For those who may not be aware, the police have very good personal reasons for pulling you up and fining you. They have quotas to get! Police have openly admitted that too. This link here goes into all the dirty secrets the police keep from the public, and it includes many complaints against the police being shredded so the higher ups don't find out.






It costs too much money to hunt down robbers and violent people, and the payoff is not guaranteed. More money can be made by fining people slightly over the speed limit.

Police being told to make the public do wrong things in order to fill the quotas. I believe this because l was in the car the other day when a large 4WD completely stopped IN a roundabout and waved me through. I strongly suspected it was an undercover cop trying to get me to do the wrong thing and go through, but l refused to drive through until he had driven through.
 
^That's not only tragic, but very bizarre, too.

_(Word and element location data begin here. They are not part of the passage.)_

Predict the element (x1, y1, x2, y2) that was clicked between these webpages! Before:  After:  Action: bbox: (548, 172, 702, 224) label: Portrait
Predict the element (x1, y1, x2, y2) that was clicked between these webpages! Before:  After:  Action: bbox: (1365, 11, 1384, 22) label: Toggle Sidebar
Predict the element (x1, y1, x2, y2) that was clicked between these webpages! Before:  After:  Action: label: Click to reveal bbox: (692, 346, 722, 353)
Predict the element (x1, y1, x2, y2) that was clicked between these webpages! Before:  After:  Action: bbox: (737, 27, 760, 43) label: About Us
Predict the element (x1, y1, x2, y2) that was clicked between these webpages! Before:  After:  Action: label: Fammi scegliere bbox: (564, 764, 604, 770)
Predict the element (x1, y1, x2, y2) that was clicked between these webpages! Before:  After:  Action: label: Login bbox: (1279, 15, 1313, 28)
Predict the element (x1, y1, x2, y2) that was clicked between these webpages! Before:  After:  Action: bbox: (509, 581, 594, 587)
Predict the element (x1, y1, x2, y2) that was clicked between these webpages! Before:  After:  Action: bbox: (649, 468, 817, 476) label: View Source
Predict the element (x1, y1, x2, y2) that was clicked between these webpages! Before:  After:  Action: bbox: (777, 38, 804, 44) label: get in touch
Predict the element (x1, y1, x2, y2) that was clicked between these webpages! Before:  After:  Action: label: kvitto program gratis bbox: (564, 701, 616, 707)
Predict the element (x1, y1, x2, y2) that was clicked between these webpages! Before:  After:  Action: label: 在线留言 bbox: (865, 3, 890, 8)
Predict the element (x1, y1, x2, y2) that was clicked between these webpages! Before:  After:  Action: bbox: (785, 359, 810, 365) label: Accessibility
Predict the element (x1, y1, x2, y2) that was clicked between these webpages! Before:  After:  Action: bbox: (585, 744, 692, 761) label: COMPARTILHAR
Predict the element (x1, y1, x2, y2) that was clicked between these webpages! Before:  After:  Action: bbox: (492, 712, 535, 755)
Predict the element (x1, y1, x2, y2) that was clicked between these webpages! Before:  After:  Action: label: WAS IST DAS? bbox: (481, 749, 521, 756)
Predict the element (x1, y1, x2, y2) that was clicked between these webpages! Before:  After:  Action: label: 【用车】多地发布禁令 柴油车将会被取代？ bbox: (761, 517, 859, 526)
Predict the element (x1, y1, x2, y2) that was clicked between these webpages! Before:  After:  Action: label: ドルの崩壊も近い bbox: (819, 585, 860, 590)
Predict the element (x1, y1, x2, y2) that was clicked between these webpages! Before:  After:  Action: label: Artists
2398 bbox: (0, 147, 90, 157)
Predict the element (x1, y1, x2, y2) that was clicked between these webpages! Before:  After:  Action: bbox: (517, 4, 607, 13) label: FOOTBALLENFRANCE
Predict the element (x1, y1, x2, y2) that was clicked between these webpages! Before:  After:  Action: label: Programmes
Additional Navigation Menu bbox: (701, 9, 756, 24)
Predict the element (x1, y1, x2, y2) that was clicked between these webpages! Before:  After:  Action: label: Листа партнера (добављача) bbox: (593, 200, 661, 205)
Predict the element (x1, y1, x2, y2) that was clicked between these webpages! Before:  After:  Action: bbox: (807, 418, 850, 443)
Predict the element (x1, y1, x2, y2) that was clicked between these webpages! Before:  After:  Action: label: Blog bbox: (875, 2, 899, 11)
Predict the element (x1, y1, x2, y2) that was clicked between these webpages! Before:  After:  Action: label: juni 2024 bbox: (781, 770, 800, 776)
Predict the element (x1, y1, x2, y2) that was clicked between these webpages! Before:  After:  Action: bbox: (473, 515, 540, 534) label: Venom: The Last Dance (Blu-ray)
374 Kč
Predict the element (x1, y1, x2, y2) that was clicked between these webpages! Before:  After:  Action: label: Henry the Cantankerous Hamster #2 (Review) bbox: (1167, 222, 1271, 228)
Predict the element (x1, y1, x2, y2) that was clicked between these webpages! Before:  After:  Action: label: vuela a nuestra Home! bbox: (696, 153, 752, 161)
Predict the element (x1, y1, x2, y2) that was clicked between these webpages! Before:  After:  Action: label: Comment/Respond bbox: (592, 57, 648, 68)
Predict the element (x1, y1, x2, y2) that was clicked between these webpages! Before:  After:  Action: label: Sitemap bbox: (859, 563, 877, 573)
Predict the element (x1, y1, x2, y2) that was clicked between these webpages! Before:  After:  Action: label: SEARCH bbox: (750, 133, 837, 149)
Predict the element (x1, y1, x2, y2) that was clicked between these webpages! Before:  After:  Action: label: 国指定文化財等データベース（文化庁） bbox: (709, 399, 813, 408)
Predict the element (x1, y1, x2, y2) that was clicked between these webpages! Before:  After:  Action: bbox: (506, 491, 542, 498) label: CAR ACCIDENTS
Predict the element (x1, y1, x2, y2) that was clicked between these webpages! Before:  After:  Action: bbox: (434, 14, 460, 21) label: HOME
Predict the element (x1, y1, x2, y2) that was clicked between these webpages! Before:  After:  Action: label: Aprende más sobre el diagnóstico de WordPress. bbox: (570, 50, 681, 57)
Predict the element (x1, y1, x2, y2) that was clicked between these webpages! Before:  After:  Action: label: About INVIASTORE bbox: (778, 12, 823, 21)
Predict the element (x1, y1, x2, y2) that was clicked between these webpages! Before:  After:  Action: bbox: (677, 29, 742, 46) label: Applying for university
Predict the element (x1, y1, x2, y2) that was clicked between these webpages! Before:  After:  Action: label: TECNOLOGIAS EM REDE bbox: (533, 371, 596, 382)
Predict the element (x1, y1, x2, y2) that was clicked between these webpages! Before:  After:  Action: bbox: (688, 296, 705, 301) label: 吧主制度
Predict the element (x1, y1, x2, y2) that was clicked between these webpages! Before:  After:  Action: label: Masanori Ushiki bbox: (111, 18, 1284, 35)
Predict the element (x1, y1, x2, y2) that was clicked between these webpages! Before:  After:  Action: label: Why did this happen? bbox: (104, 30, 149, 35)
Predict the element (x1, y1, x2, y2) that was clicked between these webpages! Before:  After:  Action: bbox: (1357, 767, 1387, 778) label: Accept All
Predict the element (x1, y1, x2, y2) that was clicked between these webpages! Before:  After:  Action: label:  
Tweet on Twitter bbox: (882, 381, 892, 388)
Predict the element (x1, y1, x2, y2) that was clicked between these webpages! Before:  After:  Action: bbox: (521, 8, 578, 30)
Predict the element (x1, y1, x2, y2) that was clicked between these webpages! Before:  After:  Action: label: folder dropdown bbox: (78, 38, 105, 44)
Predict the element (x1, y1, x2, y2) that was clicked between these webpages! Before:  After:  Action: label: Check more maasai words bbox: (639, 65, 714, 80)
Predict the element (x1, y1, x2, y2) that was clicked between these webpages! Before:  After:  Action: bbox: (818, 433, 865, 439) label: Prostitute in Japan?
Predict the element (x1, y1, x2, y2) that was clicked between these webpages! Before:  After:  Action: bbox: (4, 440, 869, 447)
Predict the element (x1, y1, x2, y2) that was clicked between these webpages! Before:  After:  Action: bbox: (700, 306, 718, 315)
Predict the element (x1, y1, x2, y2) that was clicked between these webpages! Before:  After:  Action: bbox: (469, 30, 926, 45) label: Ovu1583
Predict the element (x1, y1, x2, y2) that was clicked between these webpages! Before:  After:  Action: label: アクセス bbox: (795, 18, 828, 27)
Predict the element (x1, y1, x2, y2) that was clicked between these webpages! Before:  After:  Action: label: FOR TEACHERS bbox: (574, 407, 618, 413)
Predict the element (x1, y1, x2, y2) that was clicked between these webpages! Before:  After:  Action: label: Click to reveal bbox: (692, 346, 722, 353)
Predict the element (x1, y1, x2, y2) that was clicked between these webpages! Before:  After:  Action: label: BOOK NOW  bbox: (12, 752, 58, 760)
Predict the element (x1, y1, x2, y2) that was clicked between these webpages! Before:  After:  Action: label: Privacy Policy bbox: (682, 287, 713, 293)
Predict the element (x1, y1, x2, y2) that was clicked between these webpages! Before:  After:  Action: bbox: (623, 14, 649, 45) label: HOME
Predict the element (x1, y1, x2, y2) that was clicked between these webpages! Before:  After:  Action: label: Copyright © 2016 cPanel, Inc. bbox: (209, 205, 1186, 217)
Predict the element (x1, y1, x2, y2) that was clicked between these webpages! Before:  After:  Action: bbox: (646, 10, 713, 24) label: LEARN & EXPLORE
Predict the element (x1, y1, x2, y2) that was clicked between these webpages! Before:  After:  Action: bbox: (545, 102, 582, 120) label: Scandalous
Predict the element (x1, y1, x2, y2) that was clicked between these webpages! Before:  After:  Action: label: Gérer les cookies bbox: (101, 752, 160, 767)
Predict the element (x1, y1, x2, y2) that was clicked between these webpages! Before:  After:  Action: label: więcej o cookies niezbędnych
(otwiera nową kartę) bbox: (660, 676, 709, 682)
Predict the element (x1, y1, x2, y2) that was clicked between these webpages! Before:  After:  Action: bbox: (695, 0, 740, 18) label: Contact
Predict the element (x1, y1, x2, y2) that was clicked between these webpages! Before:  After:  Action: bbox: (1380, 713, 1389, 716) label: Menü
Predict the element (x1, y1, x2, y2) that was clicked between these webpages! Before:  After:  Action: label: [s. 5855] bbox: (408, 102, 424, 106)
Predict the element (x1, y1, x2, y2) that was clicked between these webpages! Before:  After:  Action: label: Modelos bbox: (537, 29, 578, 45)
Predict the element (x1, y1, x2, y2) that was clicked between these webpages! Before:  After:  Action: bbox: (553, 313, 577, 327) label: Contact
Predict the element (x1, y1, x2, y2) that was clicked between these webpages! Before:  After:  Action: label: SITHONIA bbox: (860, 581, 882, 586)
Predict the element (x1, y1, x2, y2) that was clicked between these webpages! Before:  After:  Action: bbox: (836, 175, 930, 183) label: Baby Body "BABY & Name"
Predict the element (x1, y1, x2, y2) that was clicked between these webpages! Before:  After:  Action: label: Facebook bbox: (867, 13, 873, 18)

The officer went to the wrong apartment - apparently on the wrong floor, too - tried to open the lock but couldn't, the person who lived there opened the door to see what was happening and, shortly afterwards, the officer shot him.
 
^That's not only tragic, but very bizarre, too.

The officer went to the wrong apartment - apparently on the wrong floor, too - tried to open the lock but couldn't, the person who lived there opened the door to see what was happening and, shortly afterwards, the officer shot him.
Yes
 
^That's not only tragic, but very bizarre, too.

The officer went to the wrong apartment - apparently on the wrong floor, too - tried to open the lock but couldn't, the person who lived there opened the door to see what was happening and, shortly afterwards, the officer shot him.

What's really bizarre is you taking police statements and media at face value.

The only question should be why was a hit put out on him.
 
What's really bizarre is you taking police statements and media at face value.

The only question should be why was a hit put out on him.

Off-topic, but I'm frequently amazed at how conspiracy theorists *always* choose options that are more unlikely than what actually seems to have happened.

*If* a hit was put out on this person, don't you think the situation would be framed as "valiant police officer shoots burglar in apartment" or some such thing? Instead of the current reporting, which is "foolish/drunk police officer makes massive mistake in going to wrong floor and wrong apartment and then makes even bigger mistake by shooting resident"?